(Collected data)
*** Begin section ***
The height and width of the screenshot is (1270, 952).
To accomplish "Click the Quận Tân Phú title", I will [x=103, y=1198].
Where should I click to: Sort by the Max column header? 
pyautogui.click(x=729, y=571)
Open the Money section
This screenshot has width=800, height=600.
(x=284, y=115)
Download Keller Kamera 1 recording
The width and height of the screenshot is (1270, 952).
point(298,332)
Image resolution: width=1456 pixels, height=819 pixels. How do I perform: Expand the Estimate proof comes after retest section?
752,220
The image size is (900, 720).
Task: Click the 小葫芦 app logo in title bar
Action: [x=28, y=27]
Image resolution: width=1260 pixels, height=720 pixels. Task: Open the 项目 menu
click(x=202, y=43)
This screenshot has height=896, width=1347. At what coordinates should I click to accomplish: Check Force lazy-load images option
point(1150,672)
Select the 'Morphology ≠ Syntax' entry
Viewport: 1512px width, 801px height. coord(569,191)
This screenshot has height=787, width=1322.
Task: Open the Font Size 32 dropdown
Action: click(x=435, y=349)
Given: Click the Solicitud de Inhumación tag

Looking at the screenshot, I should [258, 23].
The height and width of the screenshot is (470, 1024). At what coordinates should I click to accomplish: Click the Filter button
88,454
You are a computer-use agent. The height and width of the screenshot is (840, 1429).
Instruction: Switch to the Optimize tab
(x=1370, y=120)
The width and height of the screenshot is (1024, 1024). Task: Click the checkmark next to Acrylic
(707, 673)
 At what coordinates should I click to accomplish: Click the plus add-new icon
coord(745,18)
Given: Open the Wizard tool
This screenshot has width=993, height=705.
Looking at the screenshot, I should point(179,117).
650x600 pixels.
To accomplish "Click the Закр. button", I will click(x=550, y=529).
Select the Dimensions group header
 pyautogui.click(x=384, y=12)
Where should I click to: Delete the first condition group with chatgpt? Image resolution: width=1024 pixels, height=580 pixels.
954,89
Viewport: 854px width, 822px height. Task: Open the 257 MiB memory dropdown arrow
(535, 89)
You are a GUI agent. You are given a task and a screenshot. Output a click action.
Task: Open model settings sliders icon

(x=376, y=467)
*** End section ***
--- Work order ---
Using only the entries above, output the line with "You are a computer-use", the line with "Given: Open the Wizard tool", and all lines between them, exactly as they stand.

--- Written solution ---
You are a computer-use agent. The height and width of the screenshot is (840, 1429).
Instruction: Switch to the Optimize tab
(x=1370, y=120)
The width and height of the screenshot is (1024, 1024). Task: Click the checkmark next to Acrylic
(707, 673)
 At what coordinates should I click to accomplish: Click the plus add-new icon
coord(745,18)
Given: Open the Wizard tool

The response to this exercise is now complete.